Problem:
Draw out every line with the word "computer" from the listing below.

Records for processing section start

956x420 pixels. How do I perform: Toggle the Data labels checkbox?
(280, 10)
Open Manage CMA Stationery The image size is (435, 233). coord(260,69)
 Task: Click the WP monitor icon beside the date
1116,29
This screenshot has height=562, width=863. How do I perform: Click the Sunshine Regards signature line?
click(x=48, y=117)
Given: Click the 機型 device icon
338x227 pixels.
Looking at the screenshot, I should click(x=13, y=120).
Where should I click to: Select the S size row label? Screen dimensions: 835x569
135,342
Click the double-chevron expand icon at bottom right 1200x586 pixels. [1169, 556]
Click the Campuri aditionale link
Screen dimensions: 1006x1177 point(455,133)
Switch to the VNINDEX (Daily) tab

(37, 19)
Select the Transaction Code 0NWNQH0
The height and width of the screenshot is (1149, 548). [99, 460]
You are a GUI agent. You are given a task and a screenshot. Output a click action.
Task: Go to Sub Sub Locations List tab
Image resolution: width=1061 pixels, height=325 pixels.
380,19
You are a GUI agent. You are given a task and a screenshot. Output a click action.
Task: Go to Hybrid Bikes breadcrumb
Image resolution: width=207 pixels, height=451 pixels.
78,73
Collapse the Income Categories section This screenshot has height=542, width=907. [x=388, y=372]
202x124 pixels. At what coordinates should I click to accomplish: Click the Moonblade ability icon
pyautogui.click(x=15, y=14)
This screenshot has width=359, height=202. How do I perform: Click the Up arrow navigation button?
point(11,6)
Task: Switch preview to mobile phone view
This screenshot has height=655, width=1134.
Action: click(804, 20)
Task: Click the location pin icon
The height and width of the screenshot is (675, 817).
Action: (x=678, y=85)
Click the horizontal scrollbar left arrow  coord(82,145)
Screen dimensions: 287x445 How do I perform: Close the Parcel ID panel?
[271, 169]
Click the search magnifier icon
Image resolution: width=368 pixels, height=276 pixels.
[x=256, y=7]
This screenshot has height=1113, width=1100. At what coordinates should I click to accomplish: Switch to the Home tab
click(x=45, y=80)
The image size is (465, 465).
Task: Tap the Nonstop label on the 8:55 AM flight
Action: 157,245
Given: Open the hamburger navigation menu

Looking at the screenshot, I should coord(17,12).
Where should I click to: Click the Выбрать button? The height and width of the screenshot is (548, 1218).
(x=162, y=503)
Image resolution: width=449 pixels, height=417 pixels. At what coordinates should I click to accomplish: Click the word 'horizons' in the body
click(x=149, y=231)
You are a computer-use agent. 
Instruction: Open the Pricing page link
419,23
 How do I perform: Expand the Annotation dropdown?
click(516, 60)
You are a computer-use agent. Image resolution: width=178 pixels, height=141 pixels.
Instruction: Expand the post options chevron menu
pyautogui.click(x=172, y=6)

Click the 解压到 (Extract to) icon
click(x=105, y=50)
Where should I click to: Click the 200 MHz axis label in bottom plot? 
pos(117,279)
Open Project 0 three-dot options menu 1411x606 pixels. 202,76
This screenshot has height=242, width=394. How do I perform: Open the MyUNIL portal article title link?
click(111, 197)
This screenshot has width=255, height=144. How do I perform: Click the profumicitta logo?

Records for processing section end

Answer box:
You are a computer-use agent. 
You are a computer-use agent. Image resolution: width=178 pixels, height=141 pixels.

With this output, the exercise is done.